Mingfu (命妇, Mìngfù; "noblewoman") was granted to wives of officials, non-imperial aristocrates and collateral clanswomen. Also, mothers of imperial consorts were granted a title of "mingfu" according to the rank held by her daughter as well as sisters of imperial consorts and fujins.  Noblewomen were divided into 7 ranks according to the rank of her husband and her daughter, if her daughter was an imperial consort. If the title held by mingfus' husbands was divided into subclasses, they could be treated equally. Mingfus holding rank equivalent to wives of imperial generals conducted court ceremonies, ex. promotions of imperial consort, weddings of princes and princesses (if they married into Manchu or Han family) and rites, while lower rank ladies attended to them. 
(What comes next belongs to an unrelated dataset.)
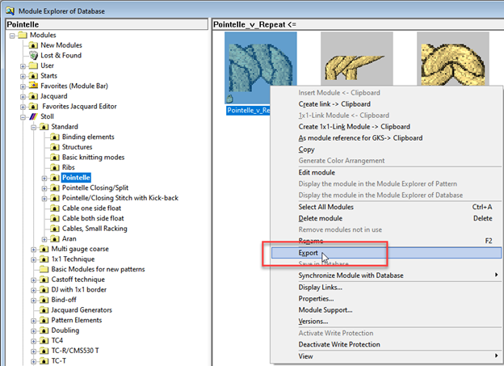
Task: Click the Stoll logo icon in tree
Action: coord(34,116)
Mingfu, whose husband was granted a title above the rank system (Duke, Marquis or Count), was treated similarly to imperial duchess, but enjoyed less privileges than imperial clanswoman.  Collateral Gioro ladies were treated as mingfu from 1st to 3rd rank. Noblewomen were addressed as "furen" ("Madam") regardless of rank.

However， 

 Wives of officials who received nobility title, were ranked according to the rank held by their husbands and could be further promoted. Sometimes, mingfus were given honorifical names, ex. Tatara Meixian, primary spouse of Niohuru Lingzhu, was styled as "Madam of Gaoming" by Kangxi Emperor personally. 
 Sisters of imperial consorts, who weren't members of imperial family (primary consorts or imperial consorts) were given a title of mingfu and receive a title according to the position of their husbands.  
 Mingfu retained her title even after divorce if her sister or daughter was imperial consort. 
 Wives and mothers of dukes and aristocrats, who received pre-standard titles could be addressed as "fujin" – a title typical for imperial princess consort. For example, mother of Fuk'anggan, lady Yehenara was mentioned and addressed as "fujin", as a mother of Prince Jiayong of the Second Rank (嘉勇郡王). Fukang'an's wife, lady Irgen Gioro was also addressed as "fujin". Their names were not listed in Jade Tables.
 Close friends and servants of imperial consorts who weren't members of ruling clan could receive a title of mingfu and rarely could be addressed as "gege". Although Sumalagu,a confidant of Empress Dowager Xiaozhuang, was entitled as mingfu, grand empress dowager Xiaozhuang addressed her as "gege" (imperial princess).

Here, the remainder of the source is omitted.